• [Material for the task]:
--- START ---
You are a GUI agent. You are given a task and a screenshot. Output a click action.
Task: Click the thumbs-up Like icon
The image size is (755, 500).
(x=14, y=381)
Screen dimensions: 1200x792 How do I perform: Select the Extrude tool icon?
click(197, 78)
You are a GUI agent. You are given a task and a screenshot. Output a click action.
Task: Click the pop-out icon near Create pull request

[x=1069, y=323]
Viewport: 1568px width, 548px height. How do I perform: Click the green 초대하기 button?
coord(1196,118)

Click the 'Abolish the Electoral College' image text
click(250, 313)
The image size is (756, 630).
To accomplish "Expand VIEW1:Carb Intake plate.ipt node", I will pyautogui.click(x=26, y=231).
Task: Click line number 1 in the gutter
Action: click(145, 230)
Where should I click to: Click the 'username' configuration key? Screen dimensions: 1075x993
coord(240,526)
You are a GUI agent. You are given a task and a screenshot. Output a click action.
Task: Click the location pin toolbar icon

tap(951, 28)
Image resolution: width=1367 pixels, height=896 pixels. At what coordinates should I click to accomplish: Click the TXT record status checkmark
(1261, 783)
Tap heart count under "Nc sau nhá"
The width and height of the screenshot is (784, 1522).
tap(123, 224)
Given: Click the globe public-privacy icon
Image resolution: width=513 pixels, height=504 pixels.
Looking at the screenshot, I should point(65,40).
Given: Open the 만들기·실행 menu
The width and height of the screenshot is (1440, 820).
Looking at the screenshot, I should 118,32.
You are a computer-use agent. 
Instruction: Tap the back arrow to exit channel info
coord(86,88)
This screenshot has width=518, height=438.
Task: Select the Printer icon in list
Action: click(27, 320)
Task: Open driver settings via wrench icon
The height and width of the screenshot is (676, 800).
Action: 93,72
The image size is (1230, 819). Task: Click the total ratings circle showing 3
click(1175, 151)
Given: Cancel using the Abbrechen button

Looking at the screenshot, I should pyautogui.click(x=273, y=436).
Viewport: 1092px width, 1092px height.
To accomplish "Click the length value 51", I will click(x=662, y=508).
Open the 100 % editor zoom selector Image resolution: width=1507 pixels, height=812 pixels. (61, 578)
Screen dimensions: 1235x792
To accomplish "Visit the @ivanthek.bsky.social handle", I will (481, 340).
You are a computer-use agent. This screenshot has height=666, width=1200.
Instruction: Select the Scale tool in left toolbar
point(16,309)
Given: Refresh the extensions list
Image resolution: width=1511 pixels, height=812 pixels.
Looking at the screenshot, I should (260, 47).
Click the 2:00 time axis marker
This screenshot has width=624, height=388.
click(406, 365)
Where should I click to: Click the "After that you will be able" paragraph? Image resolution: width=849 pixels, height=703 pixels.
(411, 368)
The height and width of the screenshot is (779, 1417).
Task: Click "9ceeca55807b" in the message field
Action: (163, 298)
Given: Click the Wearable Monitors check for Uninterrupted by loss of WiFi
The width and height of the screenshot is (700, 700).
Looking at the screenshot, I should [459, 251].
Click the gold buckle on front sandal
--- END ---
• [Activity]: Within the entries, find all lines holding "computer" and copy each one.

• [Solution to this task]:
You are a computer-use agent. 
You are a computer-use agent. This screenshot has height=666, width=1200.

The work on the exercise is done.